Samedi, les militants ont donc tranché. À la grande satisfaction de l’ancienne patronne du parti, Marie-George Buffet, depuis toujours ardente défenseuse de la ligne pro-Mélenchon : « C’est une clé qui peut ouvrir la porte de l’espoir et de la construction d’une alternative aux politiques libérales à l’œuvre et à venir. […] Le choix de Jean-Luc Mélenchon à l’élection présidentielle peut déjouer tous les scénarios préétablis », s’est-elle enthousiasmée. « Ce vote, c’était la seule bonne solution pour nous.
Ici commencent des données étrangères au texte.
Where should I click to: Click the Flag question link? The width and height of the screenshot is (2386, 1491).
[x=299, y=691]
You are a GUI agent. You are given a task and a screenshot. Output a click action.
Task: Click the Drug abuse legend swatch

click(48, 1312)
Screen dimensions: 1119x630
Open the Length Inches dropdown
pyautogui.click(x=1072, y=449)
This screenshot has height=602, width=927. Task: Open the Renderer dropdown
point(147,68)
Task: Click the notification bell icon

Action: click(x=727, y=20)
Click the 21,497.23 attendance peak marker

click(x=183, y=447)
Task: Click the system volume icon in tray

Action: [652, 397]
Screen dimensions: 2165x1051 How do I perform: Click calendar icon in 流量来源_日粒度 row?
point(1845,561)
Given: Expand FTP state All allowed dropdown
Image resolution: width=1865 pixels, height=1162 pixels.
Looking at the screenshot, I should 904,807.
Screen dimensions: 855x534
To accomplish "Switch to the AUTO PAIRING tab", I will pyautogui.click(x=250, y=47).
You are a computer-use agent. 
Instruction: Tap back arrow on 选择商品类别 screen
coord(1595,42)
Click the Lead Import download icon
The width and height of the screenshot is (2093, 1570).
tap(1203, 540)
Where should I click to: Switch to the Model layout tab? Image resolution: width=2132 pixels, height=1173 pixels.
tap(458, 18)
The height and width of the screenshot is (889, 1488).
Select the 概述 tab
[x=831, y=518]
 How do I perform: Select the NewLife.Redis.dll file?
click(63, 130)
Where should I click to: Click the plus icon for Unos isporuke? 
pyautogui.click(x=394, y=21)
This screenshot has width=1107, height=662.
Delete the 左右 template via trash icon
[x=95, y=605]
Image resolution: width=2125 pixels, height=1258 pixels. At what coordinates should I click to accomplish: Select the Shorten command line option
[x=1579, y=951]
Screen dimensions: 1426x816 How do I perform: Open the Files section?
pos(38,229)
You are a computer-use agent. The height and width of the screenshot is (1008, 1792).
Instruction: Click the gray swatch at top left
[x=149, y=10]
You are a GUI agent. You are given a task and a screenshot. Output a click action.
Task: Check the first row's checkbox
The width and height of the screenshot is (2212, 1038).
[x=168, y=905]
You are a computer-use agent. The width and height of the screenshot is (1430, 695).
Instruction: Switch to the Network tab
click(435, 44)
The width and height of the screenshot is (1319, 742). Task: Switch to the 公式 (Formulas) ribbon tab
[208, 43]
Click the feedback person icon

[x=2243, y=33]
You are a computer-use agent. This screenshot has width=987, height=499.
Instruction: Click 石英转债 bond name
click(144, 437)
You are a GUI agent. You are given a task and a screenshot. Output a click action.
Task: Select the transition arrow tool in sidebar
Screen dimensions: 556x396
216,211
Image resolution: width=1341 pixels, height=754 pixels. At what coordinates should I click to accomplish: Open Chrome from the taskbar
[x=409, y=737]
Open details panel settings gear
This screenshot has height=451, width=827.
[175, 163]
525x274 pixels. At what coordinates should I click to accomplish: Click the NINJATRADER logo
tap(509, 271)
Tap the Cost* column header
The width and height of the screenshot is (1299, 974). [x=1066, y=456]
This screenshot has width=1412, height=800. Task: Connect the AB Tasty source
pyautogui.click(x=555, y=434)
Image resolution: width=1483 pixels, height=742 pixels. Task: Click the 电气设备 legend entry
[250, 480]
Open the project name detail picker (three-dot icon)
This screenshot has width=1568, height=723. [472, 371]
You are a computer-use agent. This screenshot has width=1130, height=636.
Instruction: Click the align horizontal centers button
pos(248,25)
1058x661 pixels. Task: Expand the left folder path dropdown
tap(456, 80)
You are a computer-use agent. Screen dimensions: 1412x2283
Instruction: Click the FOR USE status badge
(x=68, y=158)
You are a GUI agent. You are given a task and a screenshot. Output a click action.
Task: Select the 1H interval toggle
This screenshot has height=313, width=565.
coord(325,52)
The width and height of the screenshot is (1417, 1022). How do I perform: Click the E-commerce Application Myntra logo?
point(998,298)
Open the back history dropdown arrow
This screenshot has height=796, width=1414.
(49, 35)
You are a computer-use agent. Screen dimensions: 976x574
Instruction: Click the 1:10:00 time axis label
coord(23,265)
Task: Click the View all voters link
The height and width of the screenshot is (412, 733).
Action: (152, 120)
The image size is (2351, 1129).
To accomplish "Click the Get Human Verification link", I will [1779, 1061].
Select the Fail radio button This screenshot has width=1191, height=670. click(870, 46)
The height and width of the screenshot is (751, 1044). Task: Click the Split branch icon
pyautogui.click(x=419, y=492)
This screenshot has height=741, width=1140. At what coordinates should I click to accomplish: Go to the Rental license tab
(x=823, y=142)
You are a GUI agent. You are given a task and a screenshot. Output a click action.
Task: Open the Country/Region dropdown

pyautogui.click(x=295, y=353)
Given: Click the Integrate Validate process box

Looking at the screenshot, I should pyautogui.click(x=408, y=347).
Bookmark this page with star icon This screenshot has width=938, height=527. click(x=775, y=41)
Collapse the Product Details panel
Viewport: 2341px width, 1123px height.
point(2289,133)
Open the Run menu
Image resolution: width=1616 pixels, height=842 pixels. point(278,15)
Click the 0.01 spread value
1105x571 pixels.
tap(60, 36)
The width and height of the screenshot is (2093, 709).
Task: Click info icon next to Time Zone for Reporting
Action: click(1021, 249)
Jean-Luc Mélenchon, c’est aujourd’hui la voix anti-austéritaire qui porte dans le concert à gauche », estime, plus mesurée, Marie-Pierre Vieu, membre du conseil national du PCF.

C’est que soutenir la candidature de Jean-Luc Mélenchon n’a rien d’une sinécure pour le parti de Pierre Laurent. Si ce dernier tentait de faire croire, ce week-end, que, malgré le résultat serré, les communistes ne sont pas « regroupés en deux camps », la pilule risque d’être difficile à avaler pour les partisans de l’option 2. « La division est réelle, le PCF va y perdre des plumes », confirme, en off, une ancienne camarade.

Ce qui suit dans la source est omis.